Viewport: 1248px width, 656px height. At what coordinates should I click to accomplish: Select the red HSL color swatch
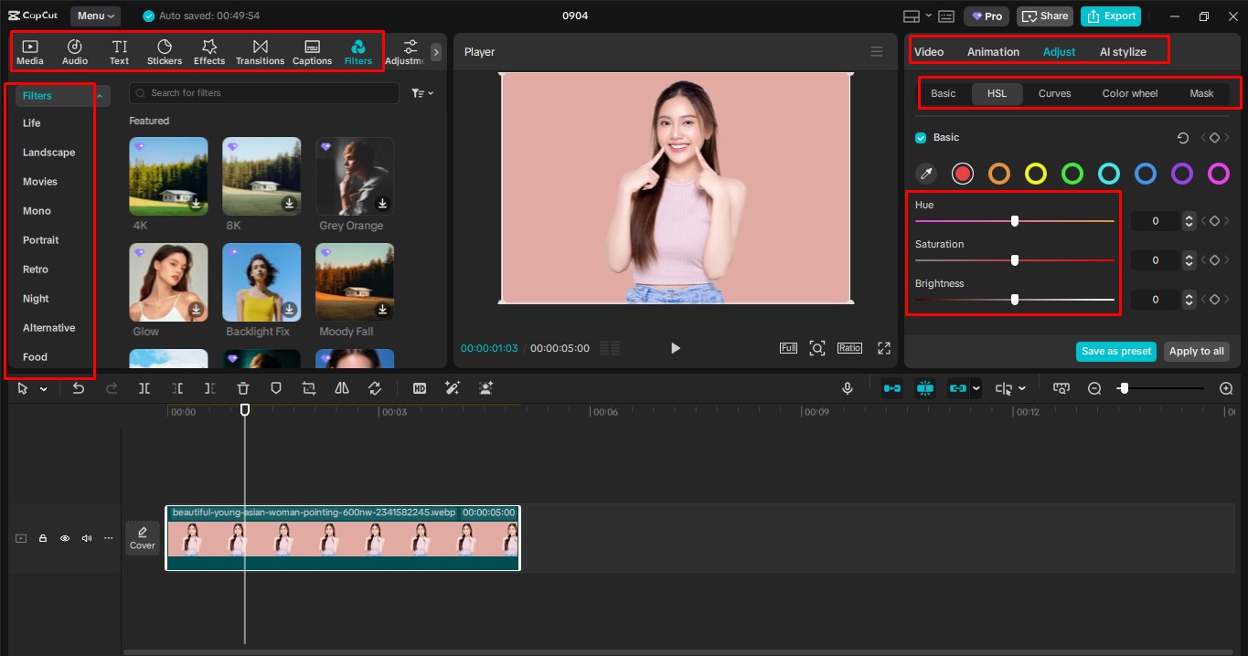coord(962,174)
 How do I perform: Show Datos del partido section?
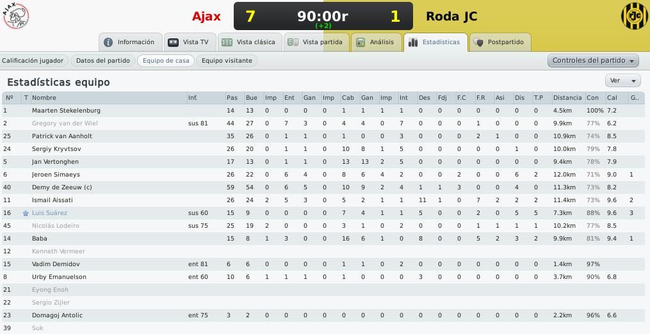[x=103, y=61]
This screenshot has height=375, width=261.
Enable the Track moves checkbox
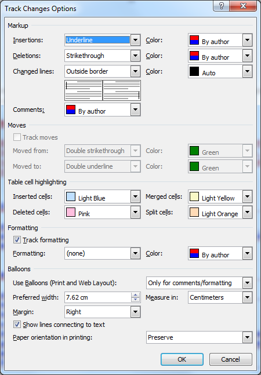[17, 137]
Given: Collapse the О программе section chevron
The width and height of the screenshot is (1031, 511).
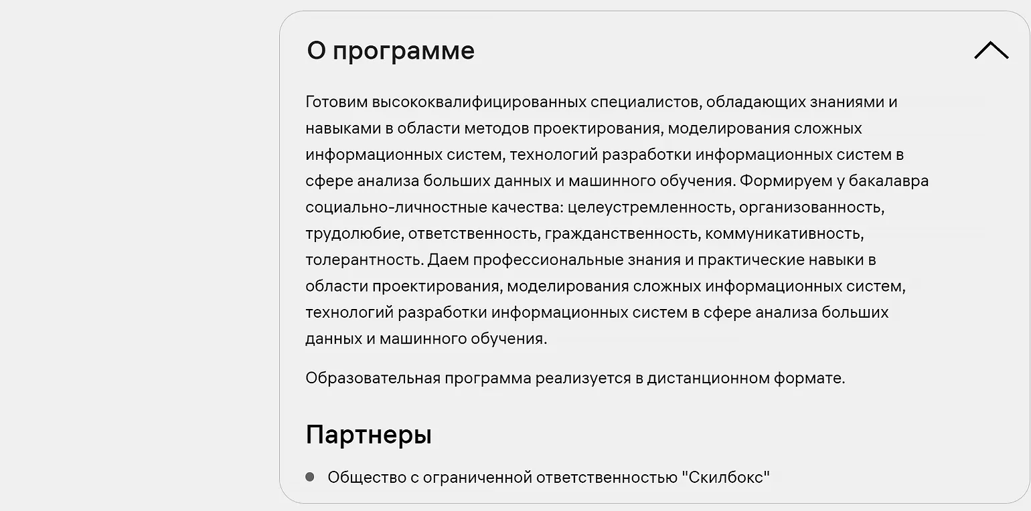Looking at the screenshot, I should [x=991, y=51].
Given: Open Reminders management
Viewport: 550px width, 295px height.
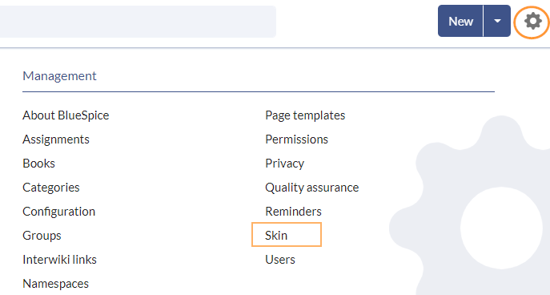Looking at the screenshot, I should (x=294, y=212).
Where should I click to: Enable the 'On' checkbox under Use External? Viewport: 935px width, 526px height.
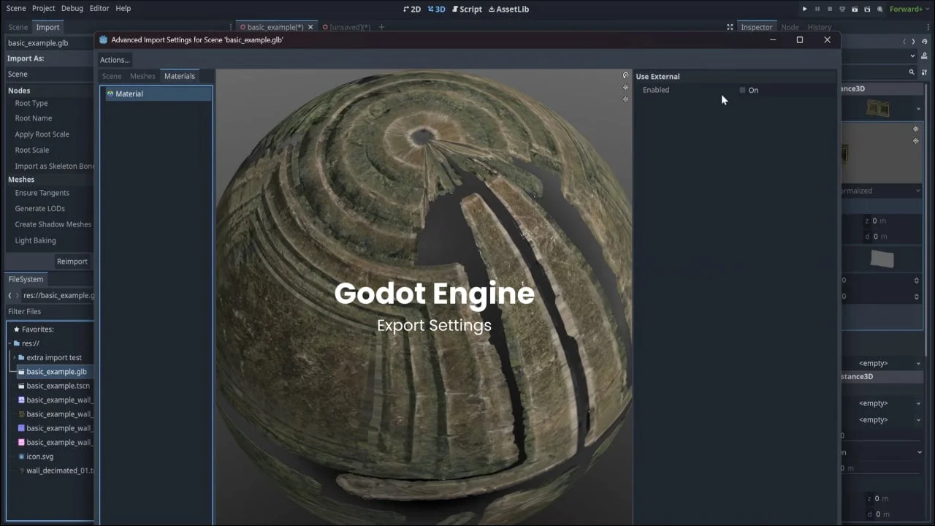click(742, 90)
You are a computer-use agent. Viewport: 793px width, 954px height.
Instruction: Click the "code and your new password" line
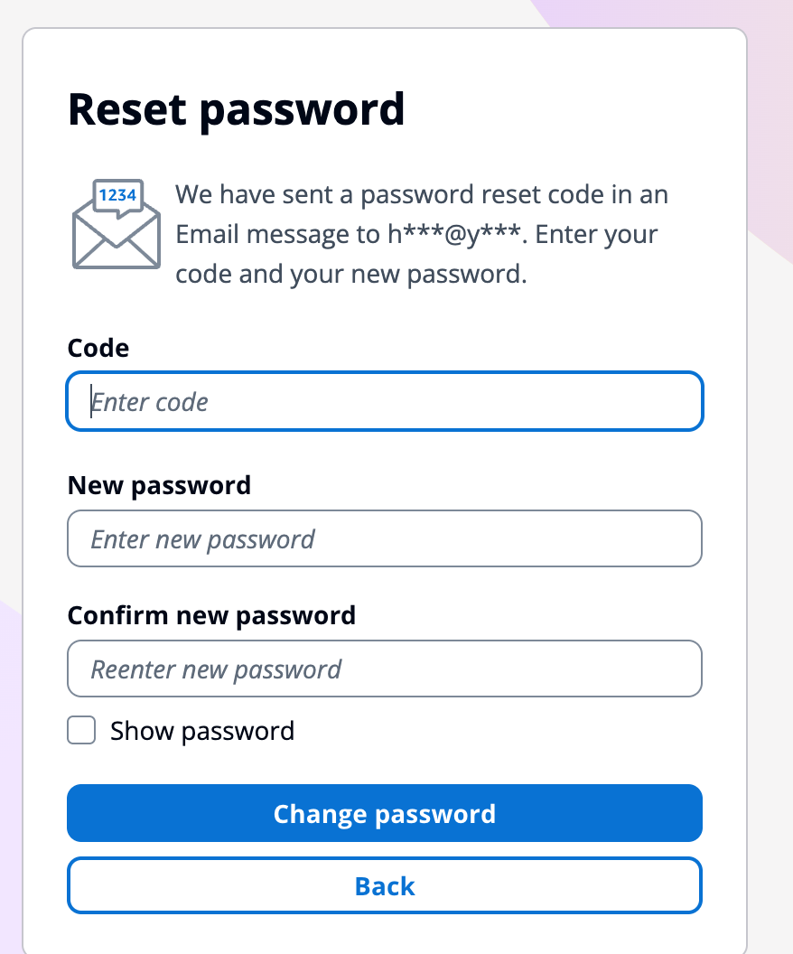pyautogui.click(x=350, y=275)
_____
## Your objective
A word-for-word copy of the listing is needed, with no pictures in it.

## Response to the task
Viewport: 1248px width, 656px height. At what coordinates should I click to accomplish: Select the red HSL color swatch
coord(962,174)
 How do I perform: Show Datos del partido section?
[x=103, y=61]
This screenshot has height=375, width=261.
Enable the Track moves checkbox
[17, 137]
Given: Collapse the О программе section chevron
The width and height of the screenshot is (1031, 511).
Looking at the screenshot, I should [x=991, y=51].
Given: Open Reminders management
Viewport: 550px width, 295px height.
Looking at the screenshot, I should (x=294, y=212).
Where should I click to: Enable the 'On' checkbox under Use External? Viewport: 935px width, 526px height.
click(742, 90)
You are a computer-use agent. Viewport: 793px width, 954px height.
Instruction: Click the "code and your new password" line
pyautogui.click(x=350, y=275)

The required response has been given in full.